I was admitted at 37 weeks pregnant to monitor my blood pressure which had skyrocketed that weekend. A day and half later, I found out I wouldn't be leaving without a baby, and they'd begin induction at 7pm. Nurse Rachel was truly compassionate and amazing that first day. In my heightened hormonal state, and being 100% medically phobic, I was basically freaking out. Her calm nature, attentive response, and simply amazing attitude helped me in ways I can't even begin to verbalize.
Nurse Rachel had explained the previous day about the pain medication options available for labor, and even gave advice on how she would go about taking them herself; from the basic, to the better, to the epidural. Remaining as ignorant to the actual birthing process as any intelligent individual with internet access can be, was part of my plan. Knowing all the ins and outs would have undoubtedly freaked me out further; since simply hearing about medical procedures can make me break out in a cold sweat and my vision grey. Needles are the worst part of my phobia though. So while I know I'd need an epidural and opt for it, the thought of it was horrifying.

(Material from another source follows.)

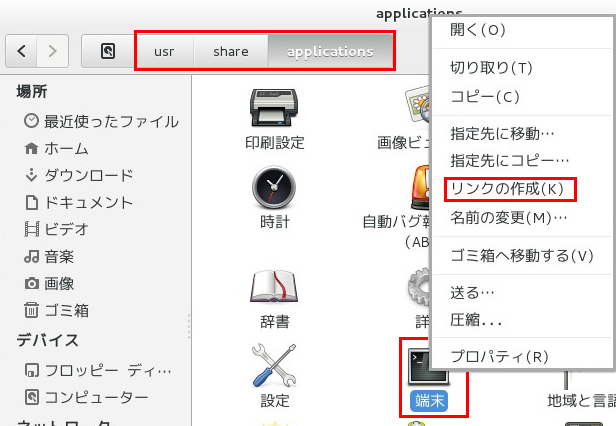Select the 印刷設定 printer icon

tap(274, 107)
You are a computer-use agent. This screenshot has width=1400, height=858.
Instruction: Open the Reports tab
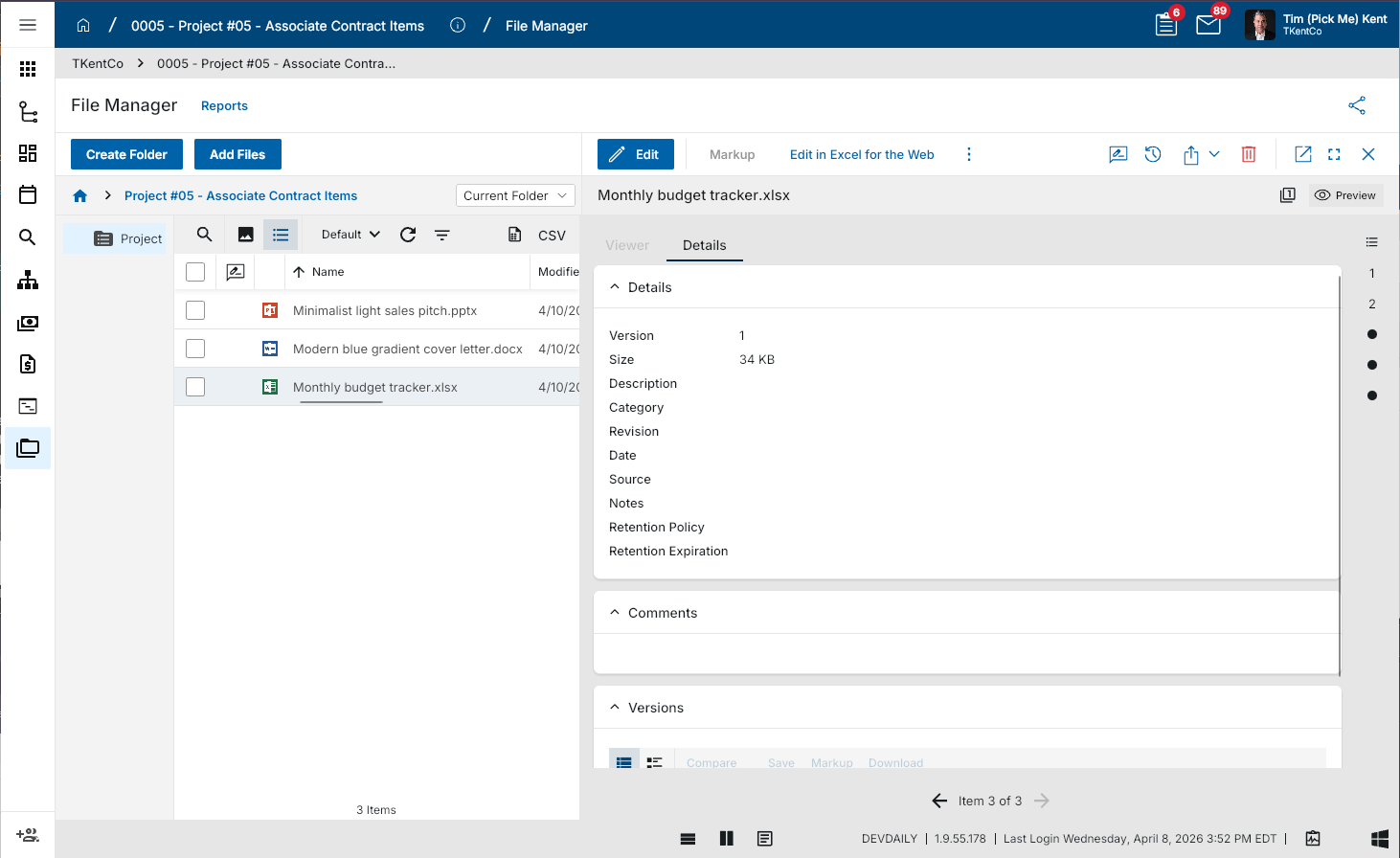click(224, 106)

Following Rachel's recommendations on the order of the pain medicine, after hours of labor pains when it was finally just too much to bear I opted for the epidural. In that moment, I couldn't have been in worse pain, or more terrified. Nurse Rachel not only showed capacity for kindness, empathy and compassion that is seriously unmatched in the world today, but she did it with a professionalism and sternness that was much needed to get that job done. The original anesthesiologist was otherwise occupied so Rachel called in M, she kicked my husband and mom out, I was in so much pain and terrified that I was sure I couldn't sit still for this. M said I had to or he couldn't do it. There was no way, which terrified me even further, because everything hurt so bad! If it hadn't been for Rachel there, I don't think I would have been able to get it done. She stood there, patient, calm, reassuring, holding my shoulders to still me as I cried in pain and terror. I'm pretty sure at that moment she reached saint worthy status in my opinion - even though she couldn't have known how her presence in that 10 minute window helped me so much. Her calmness and firmness that I COULD do this, in the face of my worst nightmare, during the worst pain I had ever felt, I'm quite positive is the ONLY reason M managed to administer the epidural.
I hope this letter can help display just how remarkable Rachel is and show a fraction of the gratitude I have for her being my labor and delivery nurse!